Probably the greatest victim of King’s approach in Batman #81 was Bane. It is truly upsetting how much of an afterthought Bane has been in a story named after him. Bane’s appearances in “City of Bane” can be counted on one hand, that’s how little he has appeared. Because of that, even though I’ve been a fan of King’s Batman run up to now and have looked forward to Batman and Bane throwing down for real, the hype for the fight between them has lessened.
Flashpoint Thomas Wayne’s development in Batman #81 was also very questionable. The way the entire fight with the Batman Family goes down at no point does Flashpoint Thomas Wayne look like he could defeat them. King has never developed the character in that way outside of the win in the pit with Bruce. And even then King went out of his way to explain in this issue that being defeated by Flashpoint Thomas Wayne was part of Bruce’s plans to turn a perceived weakness into a strength.

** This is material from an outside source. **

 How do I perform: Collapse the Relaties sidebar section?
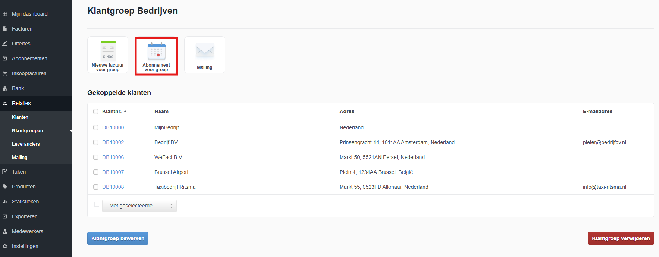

With that in mind there is no way after suffering the beating that Flashpoint Thomas Wayne should’ve defeated the Batman Family. As fans we’ve all come to understand how formattable every character in the Batman Family is. The same can’t be said for Flashpoint Thomas Wayne, who is a late game addition to King’s Batman vs Bane narrative. With the Batman Family together it does not make sense that Flashpoint Thomas Wayne could win in the state he was in when the second round of the fight began.
The addition of the Legion of Doom signal shining over Gotham City was also very confusing. Given the timing it does not make sense it would shine during the events of “City of Bane” storyline. Especially considering that the signal was shown over Villa Hermosa during Catwoman’s current storyline that is happening at a different time than “City of Bane.” The whole timeline issue with this Year of the Villain storyline just creates more questions about the current DC Universe continuity that is unnecessary.
Though John Romita Jr. is usually reliable for delivering solid artwork his work on Batman #81 was some of the weakest I’ve seen from him. There were a lot of inconsistencies with how he drew different characters. Specifically Catwoman, she looked off the entire time. More often than not it seemed Romita was rushed because he is also working on Superman: Year One at the same time.
This further hurts the overall “City of Bane” story because Romita’s artwork does not mesh well with Mikel Janin and Clayton Mann’s styles. With such a big storyline like “City of Bane” having this big shift in art styles can hurt the momentum when reading every chapter together. Its a type of editorial decision that makes “City of Bane” feel less like the endgame for King’s Batman run.
Overall: Batman #81 is such a massive disappointment. Rather than being cool character development, the heavy exposition from Bruce Wayne is just exhausting. By the midway you start counting how many more pages are left in Batman #81. This issue is just a complete failure in building anticipation from what will happen next in “City of Bane.”